High performance scintillators are essential in the fields of medical imaging, security, high energy physics, and many others. Lead halide perovskites are attractive materials for ionizing radiation detection due to their high X-ray absorption, intrinsic defect tolerance, and high charge carrier mobility. Current scintillator technologies are expensive, typically grown as single crystals at high temperatures, whereas lead halide perovskites are solution processible at low temperatures and are capable of being manufactured as large-area devices via scalable, low-cost fabrication methods. Using solution-based techniques, we synthesize infrared-bandgap PbS quantum dot doped MAPbBr₃ scintillators that leverage the exceptional optoelectronic properties of lead halide perovskites and the high radiative efficiency of quantum dots for radiation detection. The perovskite matrix attenuates all X-rays with energies up to 40 keV within 2mm of material followed by efficient transfer of carriers to quantum dot nanomaterials for NIR emission.

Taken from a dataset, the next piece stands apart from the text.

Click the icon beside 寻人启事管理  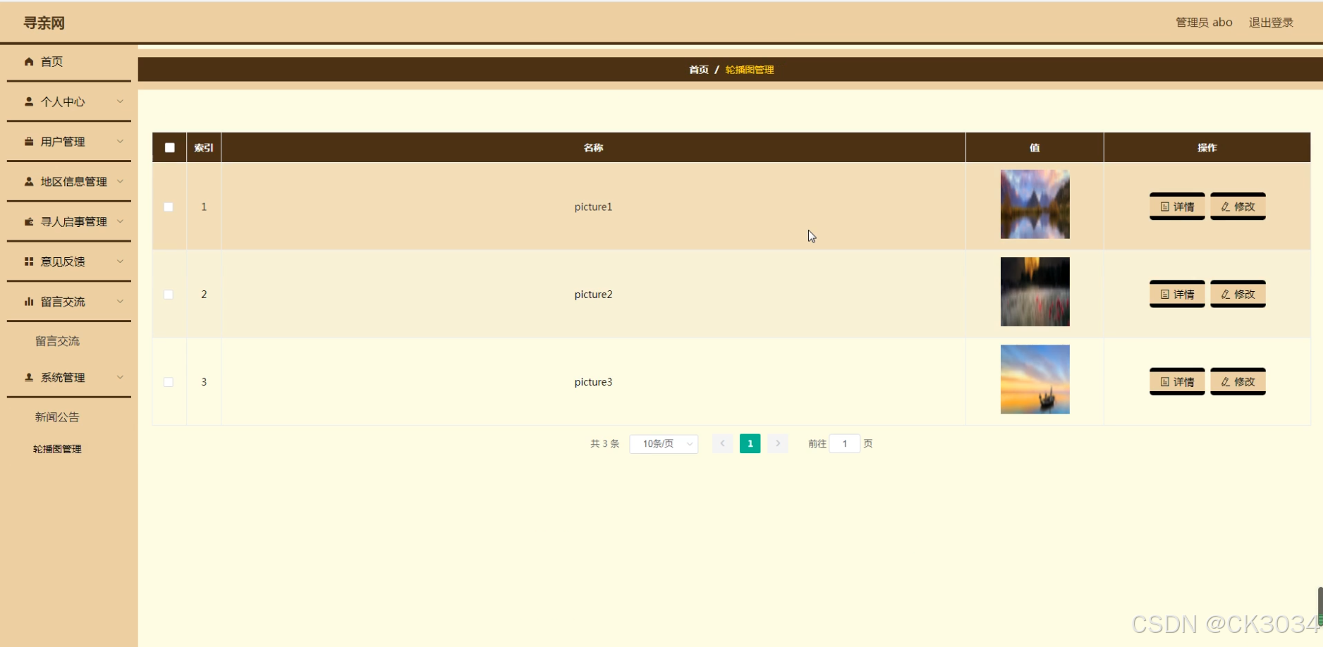[x=29, y=221]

The large Stokes shift of the composite material prevents reabsorption of scintillated photons to intensify light output. The dependence of scintillation light output on QD loading (0.01% to 1.0%) is demonstrated, and we achieve a maximum light yield of 37,000 ph/MeV at room temperature. Emission wavelength was tuned from 1100 nm to 1350 nm by varying QD size and loading. Using scalable methods that can accommodate large photon absorption lengths of ionizing radiation, our work provides a significant step toward the implementation of lead halide perovskite technology as cost-effective and efficient scintillators.